Outra das inspirações de Samara para cursar direito tem nome e sobrenome: Joenia Wapichana, hoje deputada federal pela Rede de Roraima, a primeira mulher indígena a eleger-se para o Congresso. À época, Joenia começava a ganhar relevância no cenário nacional por ser a primeira advogada indígena a fazer uma sustentação oral no Supremo Tribunal Federal (STF), no caso da Terra Indígena Raposa Serra do Sol (RR).
“Ter mulheres indígenas como referência é muito importante. Essas mulheres que acabam assumindo certos protagonismos, sendo pioneiras em determinados lugares, elas abrem caminhos para outras mulheres”, explica. “Eu recebo feedbacks diariamente de outras mulheres jovens indígenas. Assim como eu tive a Joenia como inspiração, essas meninas jovens têm a mim.”
Em 2021, Samara pôde seguir os passos da parlamentar, fazendo a primeira sustentação oral de sua vida no STF, durante o julgamento que irá definir o entendimento sobre a tese do “marco temporal” das demarcações. “Foi uma megaresponsabilidade. Como eu iria sintetizar uma defesa tão importante em cinco minutos? Quais [seriam] as minhas contribuições nesse tema?”, relembra.
Apesar do nervosismo, ela criticou o marco temporal de maneira brilhante e foi bastante elogiada nas redes sociais. “Não há como construir uma tese sobre Terras Indígenas sem considerar as vidas dos povos indígenas,” salientou em sua sustentação. “E não há como falar de vida sem a proteção de nossos territórios”.

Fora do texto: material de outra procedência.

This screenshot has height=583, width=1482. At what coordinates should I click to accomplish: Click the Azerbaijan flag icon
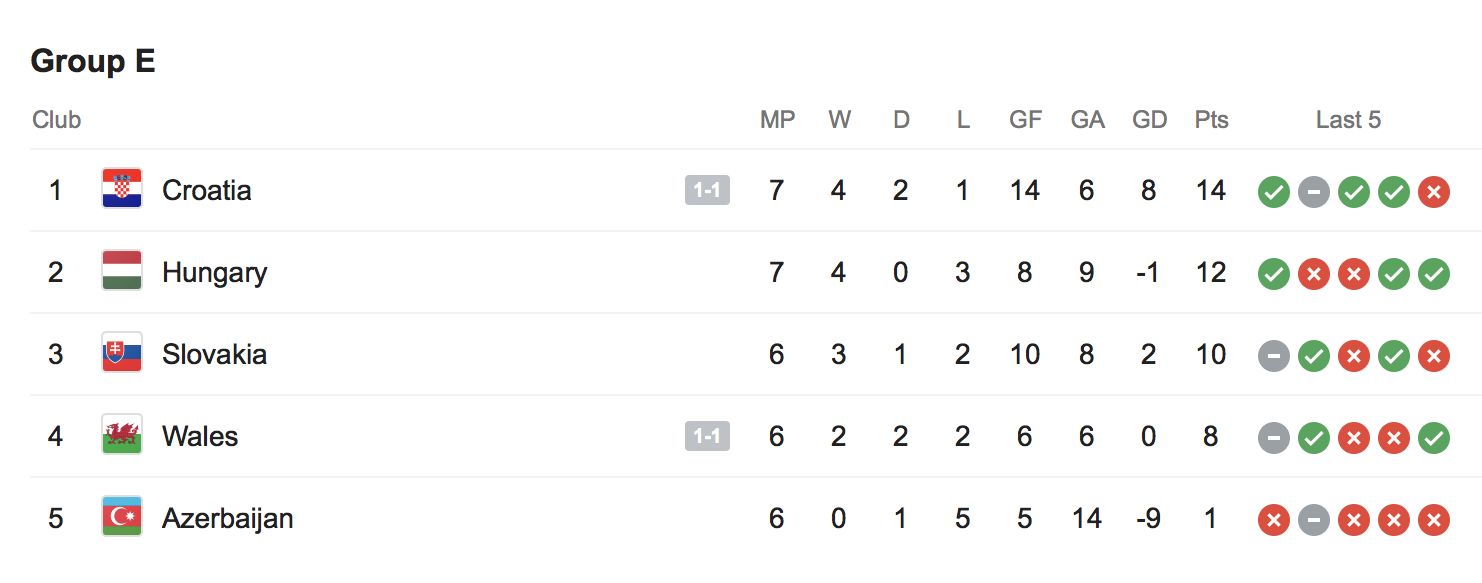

🏹 Samara Pataxó (@PataxoSamara)
— socioambiental (@socioambiental) 2 de setembro de 2021
✅ Povo Pataxó, na Bahia
✅ Assessora jurídica da @ApibOficial
✅ Doutoranda em Direito na @unb_oficialhttps://t.co/w5SzDCfou1
O julgamento foi um dos pontos altos de uma intensa trajetória de atuação no movimento indígena. Nos últimos anos, Samara passou pelas instâncias local, regional e nacional, trabalhando no Movimento Unido dos Povos e Organizações Indígenas da Bahia (Mupoiba), na Articulação dos Povos Indígenas do Nordeste, Minas Gerais e Espírito Santo (Apoinme) e n Articulação dos Povos Indígenas do Brasil (Apib). Agora, continua a batalha por direitos indígenas em novas trincheiras, assessorando e implementando um núcleo de diversidade no Tribunal Superior Eleitoral (TSE).
“É uma grande responsabilidade [ocupar esses espaços]. Além de trazer o peso de uma representatividade indígena, também temos que passar por um julgamento pelas pessoas que estão no sistema de Justiça, [sobre] se a gente é capaz mesmo,” finaliza.
“O que me move é valorizar aqueles que lutaram para que eu estivesse aqui, mas também saber que o que eu faço tem importância e representatividade para pessoas que querem fazer a diferença”.